Working data:
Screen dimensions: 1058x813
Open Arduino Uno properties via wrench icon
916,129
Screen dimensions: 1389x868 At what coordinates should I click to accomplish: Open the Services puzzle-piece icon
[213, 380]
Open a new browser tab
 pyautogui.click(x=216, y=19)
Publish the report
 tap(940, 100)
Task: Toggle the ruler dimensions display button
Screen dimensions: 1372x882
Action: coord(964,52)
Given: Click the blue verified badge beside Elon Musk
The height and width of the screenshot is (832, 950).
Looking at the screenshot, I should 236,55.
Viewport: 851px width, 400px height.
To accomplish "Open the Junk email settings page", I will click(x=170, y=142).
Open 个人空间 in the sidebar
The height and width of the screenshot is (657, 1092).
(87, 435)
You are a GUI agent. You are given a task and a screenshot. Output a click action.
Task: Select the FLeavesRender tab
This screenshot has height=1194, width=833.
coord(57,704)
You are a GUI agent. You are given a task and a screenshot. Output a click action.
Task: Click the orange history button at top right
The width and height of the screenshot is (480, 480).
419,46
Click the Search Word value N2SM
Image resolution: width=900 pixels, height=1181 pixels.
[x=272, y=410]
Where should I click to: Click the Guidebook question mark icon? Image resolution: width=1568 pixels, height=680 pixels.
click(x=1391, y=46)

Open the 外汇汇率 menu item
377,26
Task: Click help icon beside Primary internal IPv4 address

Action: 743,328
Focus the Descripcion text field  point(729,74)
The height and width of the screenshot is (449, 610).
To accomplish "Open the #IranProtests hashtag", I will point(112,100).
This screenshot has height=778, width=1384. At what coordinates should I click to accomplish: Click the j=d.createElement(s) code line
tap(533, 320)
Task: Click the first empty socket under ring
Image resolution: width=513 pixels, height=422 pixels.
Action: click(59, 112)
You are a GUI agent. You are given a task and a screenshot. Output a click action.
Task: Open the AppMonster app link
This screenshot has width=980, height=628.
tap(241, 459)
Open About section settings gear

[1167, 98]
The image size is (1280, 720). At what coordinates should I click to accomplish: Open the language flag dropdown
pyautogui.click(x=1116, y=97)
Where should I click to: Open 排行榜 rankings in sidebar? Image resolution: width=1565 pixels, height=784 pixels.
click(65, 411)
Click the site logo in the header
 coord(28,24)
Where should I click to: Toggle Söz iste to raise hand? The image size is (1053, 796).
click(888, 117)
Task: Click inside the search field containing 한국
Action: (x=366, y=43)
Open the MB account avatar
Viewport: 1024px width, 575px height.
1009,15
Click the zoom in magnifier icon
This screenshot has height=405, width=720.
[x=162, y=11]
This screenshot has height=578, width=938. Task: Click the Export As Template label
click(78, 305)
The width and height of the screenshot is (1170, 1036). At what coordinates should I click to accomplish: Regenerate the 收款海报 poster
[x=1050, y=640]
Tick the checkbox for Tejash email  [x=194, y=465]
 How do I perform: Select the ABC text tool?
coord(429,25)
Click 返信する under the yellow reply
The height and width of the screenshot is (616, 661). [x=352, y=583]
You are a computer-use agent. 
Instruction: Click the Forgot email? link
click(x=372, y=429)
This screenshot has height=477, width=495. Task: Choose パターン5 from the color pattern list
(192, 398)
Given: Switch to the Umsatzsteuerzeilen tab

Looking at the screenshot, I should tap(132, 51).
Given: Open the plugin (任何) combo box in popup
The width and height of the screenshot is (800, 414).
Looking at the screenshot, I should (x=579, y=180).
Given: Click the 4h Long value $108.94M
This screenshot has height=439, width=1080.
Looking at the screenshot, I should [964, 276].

Work instruction: Restate all of the material exactly.

Written answer:
Screen dimensions: 1058x813
Open Arduino Uno properties via wrench icon
916,129
Screen dimensions: 1389x868 At what coordinates should I click to accomplish: Open the Services puzzle-piece icon
[213, 380]
Open a new browser tab
 pyautogui.click(x=216, y=19)
Publish the report
 tap(940, 100)
Task: Toggle the ruler dimensions display button
Screen dimensions: 1372x882
Action: coord(964,52)
Given: Click the blue verified badge beside Elon Musk
The height and width of the screenshot is (832, 950).
Looking at the screenshot, I should 236,55.
Viewport: 851px width, 400px height.
To accomplish "Open the Junk email settings page", I will click(x=170, y=142).
Open 个人空间 in the sidebar
The height and width of the screenshot is (657, 1092).
(87, 435)
You are a GUI agent. You are given a task and a screenshot. Output a click action.
Task: Select the FLeavesRender tab
This screenshot has height=1194, width=833.
coord(57,704)
You are a GUI agent. You are given a task and a screenshot. Output a click action.
Task: Click the orange history button at top right
The width and height of the screenshot is (480, 480).
419,46
Click the Search Word value N2SM
Image resolution: width=900 pixels, height=1181 pixels.
[x=272, y=410]
Where should I click to: Click the Guidebook question mark icon? Image resolution: width=1568 pixels, height=680 pixels.
click(x=1391, y=46)

Open the 外汇汇率 menu item
377,26
Task: Click help icon beside Primary internal IPv4 address

Action: 743,328
Focus the Descripcion text field  point(729,74)
The height and width of the screenshot is (449, 610).
To accomplish "Open the #IranProtests hashtag", I will point(112,100).
This screenshot has height=778, width=1384. At what coordinates should I click to accomplish: Click the j=d.createElement(s) code line
tap(533, 320)
Task: Click the first empty socket under ring
Image resolution: width=513 pixels, height=422 pixels.
Action: click(59, 112)
You are a GUI agent. You are given a task and a screenshot. Output a click action.
Task: Open the AppMonster app link
This screenshot has width=980, height=628.
tap(241, 459)
Open About section settings gear

[1167, 98]
The image size is (1280, 720). At what coordinates should I click to accomplish: Open the language flag dropdown
pyautogui.click(x=1116, y=97)
Where should I click to: Open 排行榜 rankings in sidebar? Image resolution: width=1565 pixels, height=784 pixels.
click(65, 411)
Click the site logo in the header
 coord(28,24)
Where should I click to: Toggle Söz iste to raise hand? The image size is (1053, 796).
click(888, 117)
Task: Click inside the search field containing 한국
Action: (x=366, y=43)
Open the MB account avatar
Viewport: 1024px width, 575px height.
1009,15
Click the zoom in magnifier icon
This screenshot has height=405, width=720.
[x=162, y=11]
This screenshot has height=578, width=938. Task: Click the Export As Template label
click(78, 305)
The width and height of the screenshot is (1170, 1036). At what coordinates should I click to accomplish: Regenerate the 收款海报 poster
[x=1050, y=640]
Tick the checkbox for Tejash email  [x=194, y=465]
 How do I perform: Select the ABC text tool?
coord(429,25)
Click 返信する under the yellow reply
The height and width of the screenshot is (616, 661). [x=352, y=583]
You are a computer-use agent. 
Instruction: Click the Forgot email? link
click(x=372, y=429)
This screenshot has height=477, width=495. Task: Choose パターン5 from the color pattern list
(192, 398)
Given: Switch to the Umsatzsteuerzeilen tab

Looking at the screenshot, I should tap(132, 51).
Given: Open the plugin (任何) combo box in popup
The width and height of the screenshot is (800, 414).
Looking at the screenshot, I should (x=579, y=180).
Given: Click the 4h Long value $108.94M
This screenshot has height=439, width=1080.
Looking at the screenshot, I should [964, 276].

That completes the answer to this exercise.